#### EXTRACT TO READ
Food For Healing

When illness strikes in a country where most people do not get enough to eat or do not eat enough of the right nutrients, even mild malnutrition can greatly influence the course of illness. In Haiti, when a common cold virus infects a child who is poorly nourished, that child often lacks adequate immune response to fight even mild infection, and more serious and widespread infection quickly occurs. In this way, many Haitian children are hospitalized with pneumonia, respond poorly to antibiotic treatment, and their mortality rate is high. These are children who might not even need antibiotic treatment in our own country. Recent reports show that in these times of world economic and food stress, these hospitalizations and preventable deaths are happening with increasing frequency in the Mombin Crochu region. 

The children will stand watching,
Clothed in nothing but a torn shirt,
Clothed in nothing.
Invite them and they will sit with you,
Open your arms and you can hug them,
Two at once, snuggled against your body.
Grangou. Hungry.

The children rub their bellies,
They look up with pleading eyes,
Their hunger is decades deep.

-terry deal

“Grangou” is a word often heard in the villages of Haiti. It means “hungry” in a place where one meal of rice and beans a day is considered fortunate. Hunger in children is the hardest to witness. Village Partners International launched the Food for Healing program as a way to address the dire need for nutritious meals for the children and families of Covenant Hospital, Haiti. Because of generous donations to VPI, desperate families have received food for their sick children. There are no words to describe the gratitude in the eyes of a mother when she knows that, at least for a while, her child will be given what she needs to sustain her healing.

#### RECORDED DATA
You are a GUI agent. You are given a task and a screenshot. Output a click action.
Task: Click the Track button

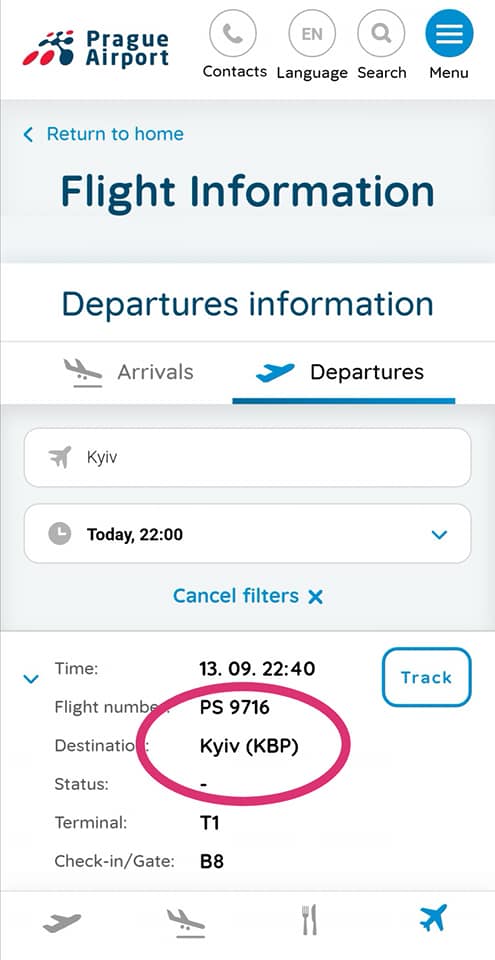(426, 677)
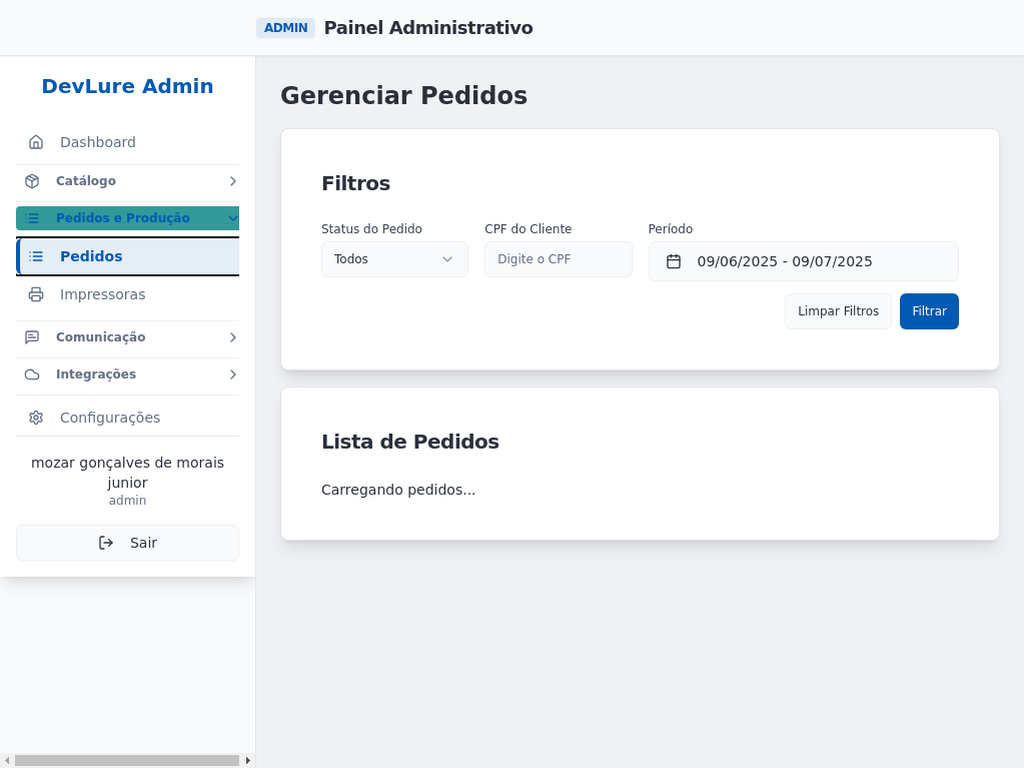Go to the Configurações page
Image resolution: width=1024 pixels, height=768 pixels.
point(110,417)
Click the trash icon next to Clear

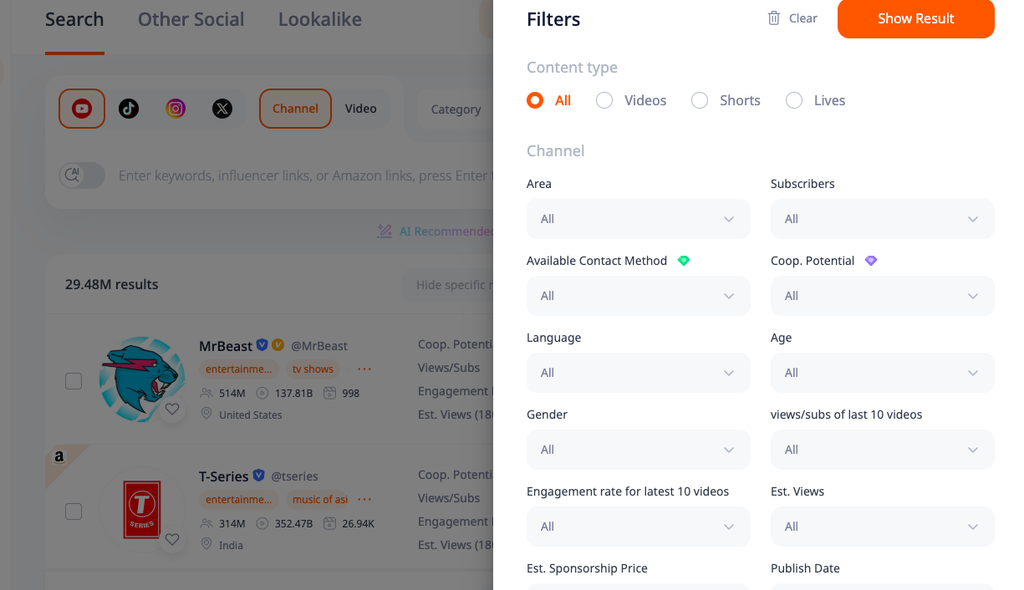point(773,18)
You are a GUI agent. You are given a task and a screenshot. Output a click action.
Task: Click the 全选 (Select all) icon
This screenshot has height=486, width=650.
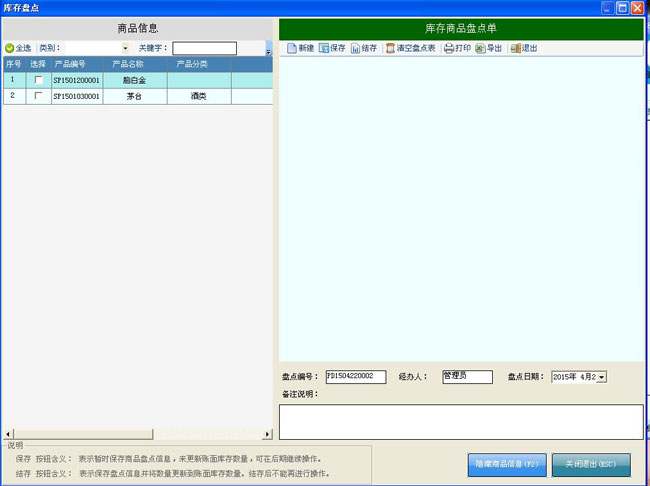(10, 48)
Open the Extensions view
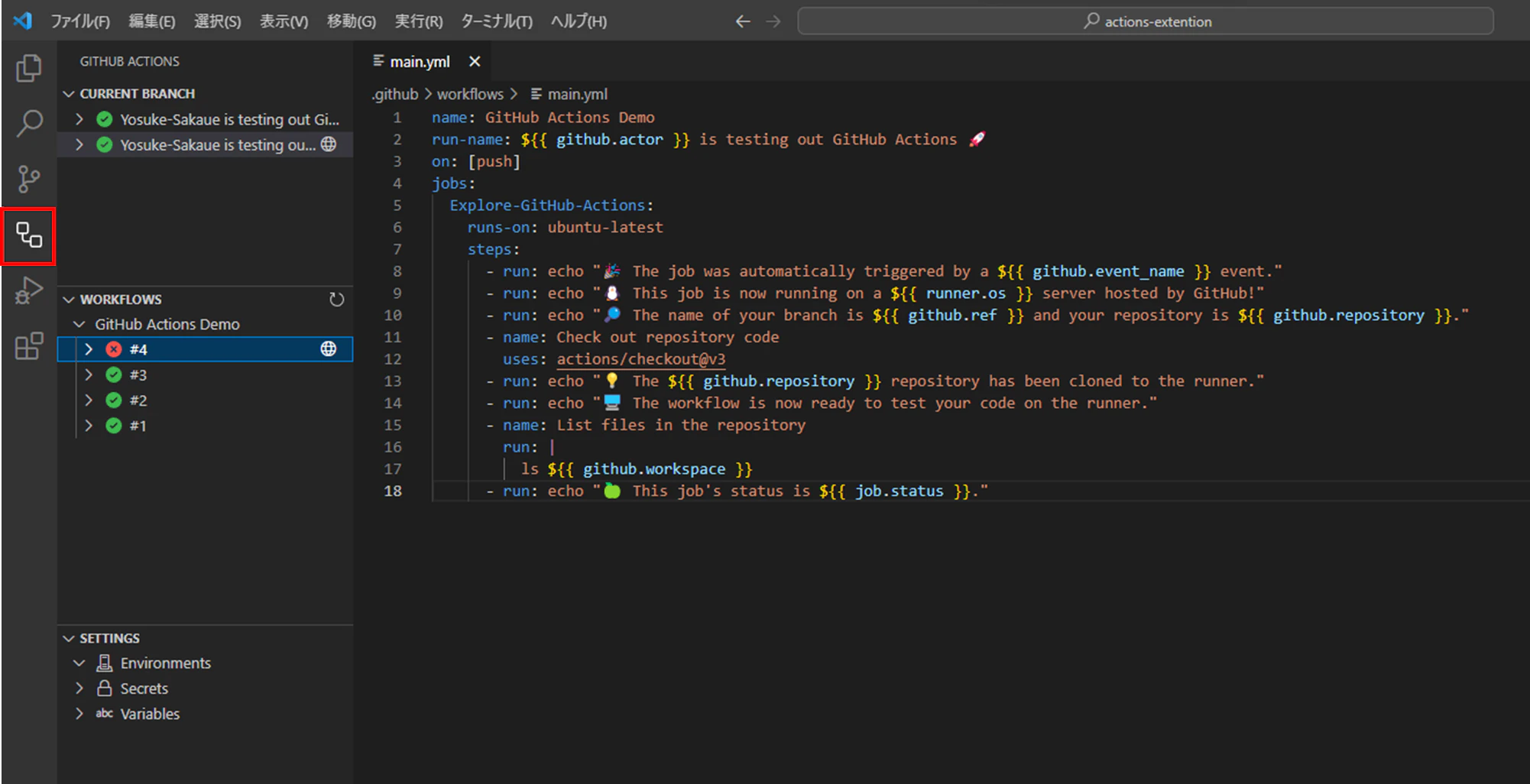Screen dimensions: 1530x784 (28, 346)
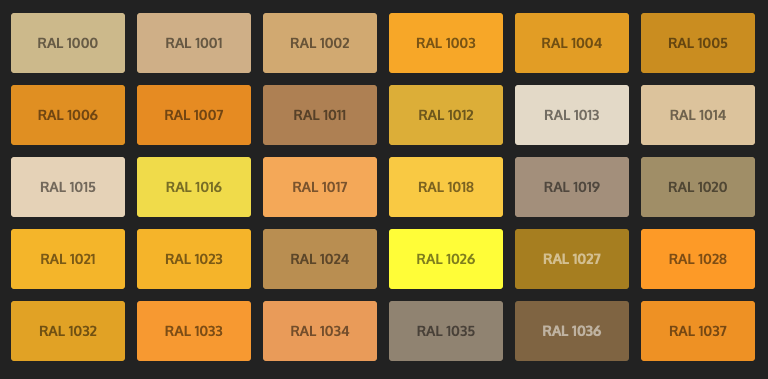
Task: Choose the RAL 1020 olive swatch
Action: coord(698,187)
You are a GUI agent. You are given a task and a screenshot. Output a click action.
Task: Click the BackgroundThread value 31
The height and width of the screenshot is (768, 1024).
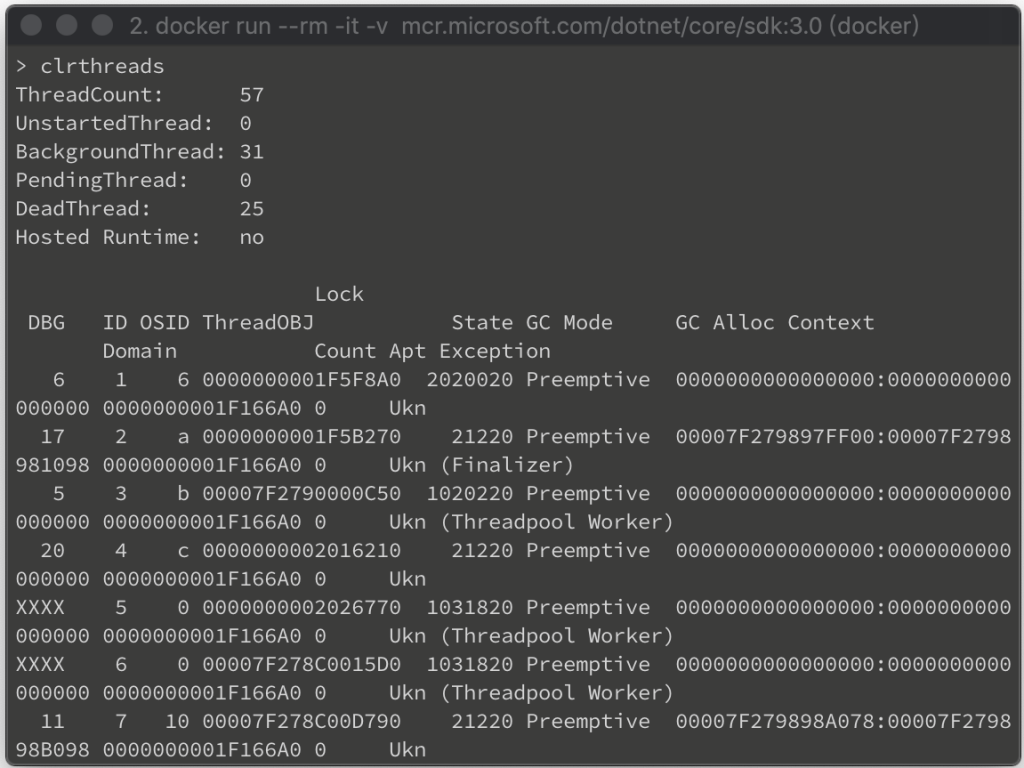(x=251, y=152)
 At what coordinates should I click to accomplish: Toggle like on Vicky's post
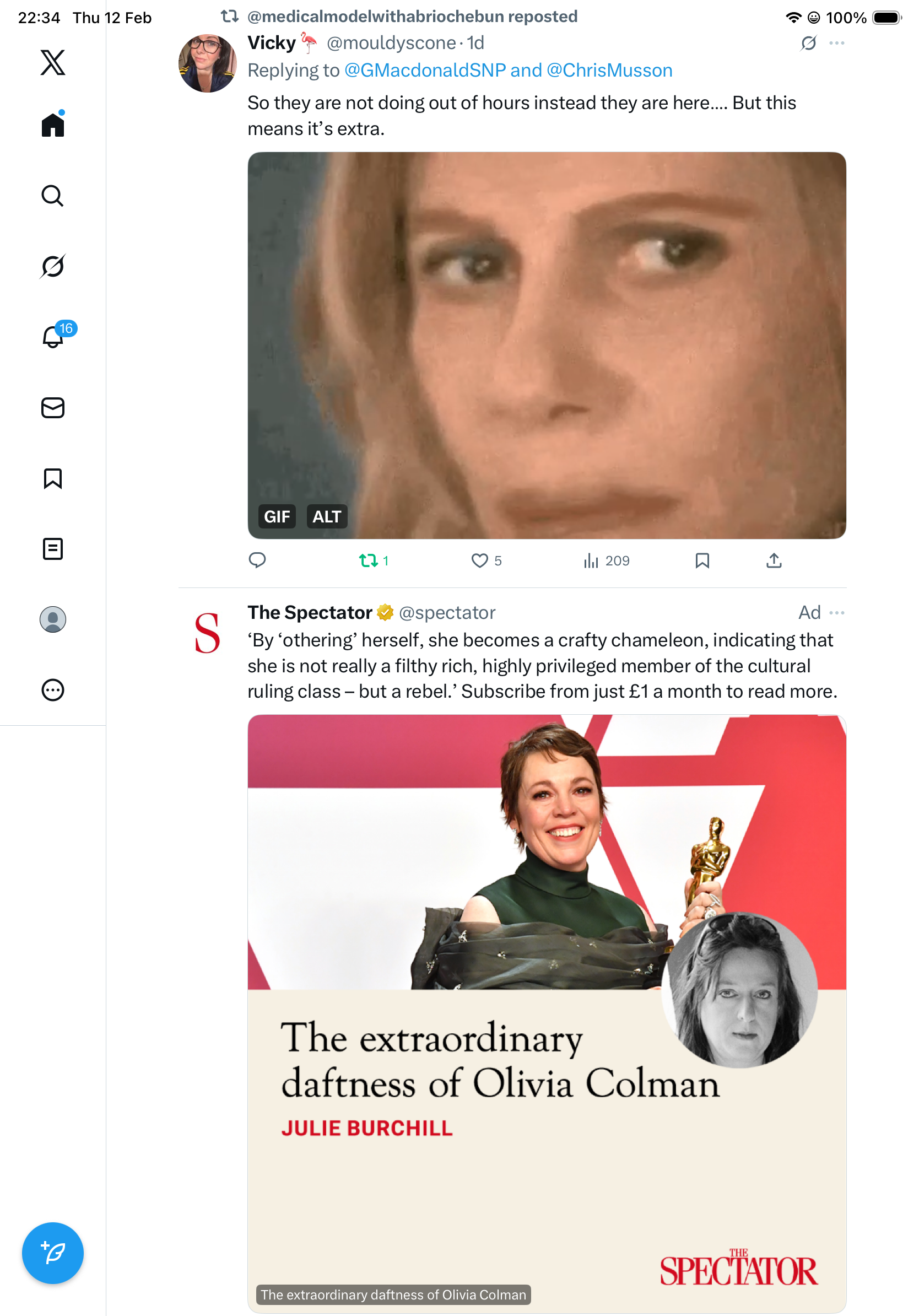tap(486, 560)
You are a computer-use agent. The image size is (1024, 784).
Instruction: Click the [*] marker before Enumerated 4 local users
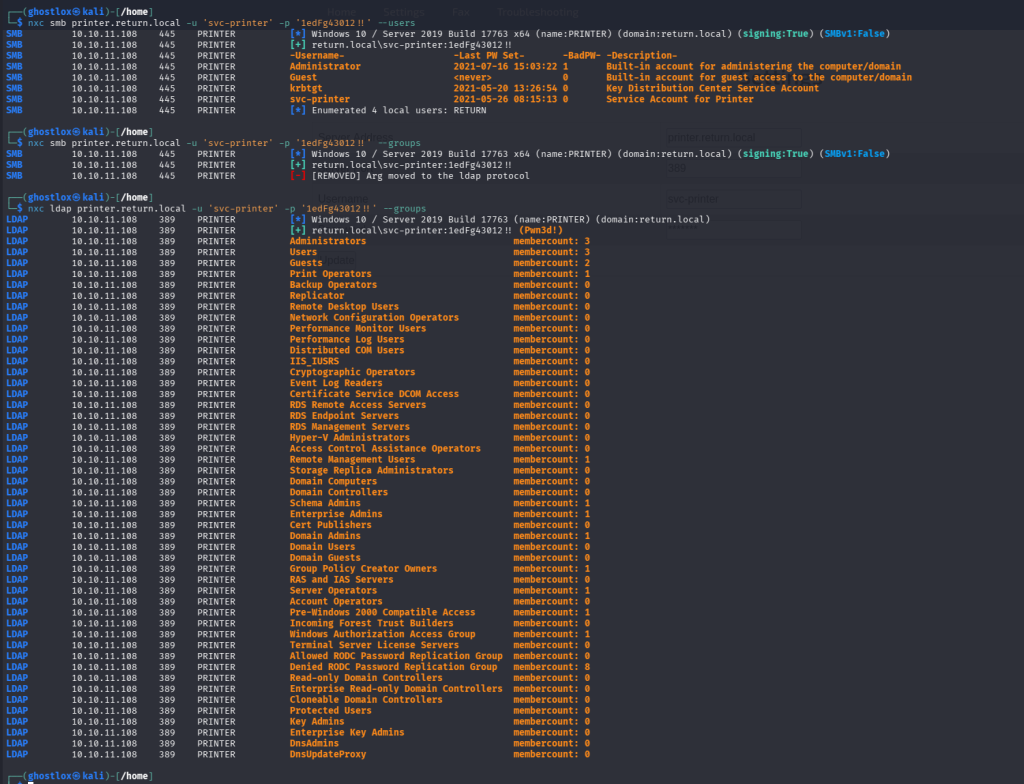tap(298, 110)
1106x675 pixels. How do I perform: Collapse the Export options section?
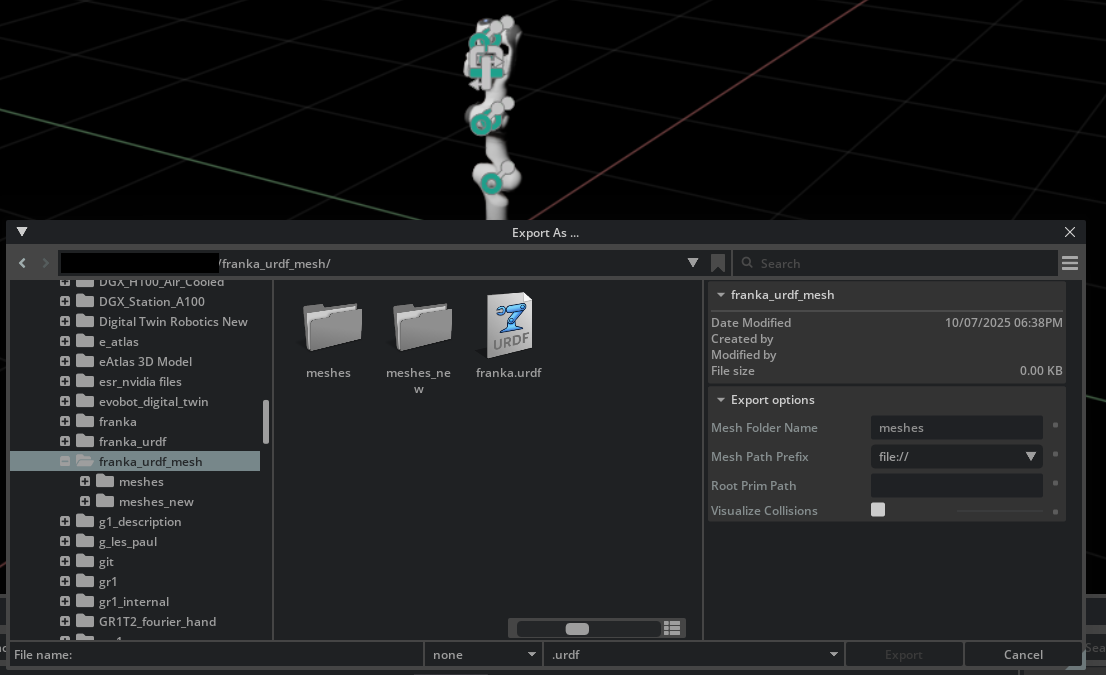[721, 399]
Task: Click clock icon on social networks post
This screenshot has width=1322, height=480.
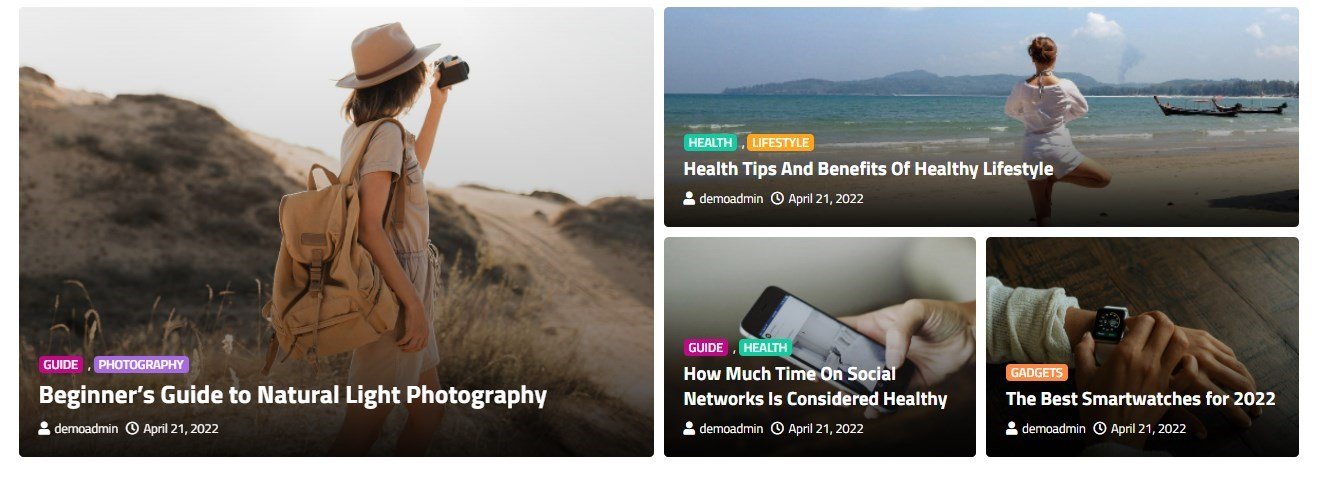Action: 777,429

#### TASK OBJECTIVE
Please extend the piece above about the Food for Healing program for sick children in Haiti, picking up right after its final sentence.

#### ANSWER SECTION
Please consider a donation to the Food for Healing program and help us help the children heal. Food for Healing will do more than help combat the problem of malnutrition in hospitalized patients. Because the food is available to all patients, free of charge, more people will come to the hospital. As numbers increase, so does the visibility of the medical program. In addition, all of the food is purchased from the local market, helping to support the village farmers while providing paid positions to the cooks. Ultimately, the goal of providing assistance is to help people learn to help themselves. Part of the medical team’s commitment is to teach the Haitian doctors and nurses as they work together to improve health care for the villagers.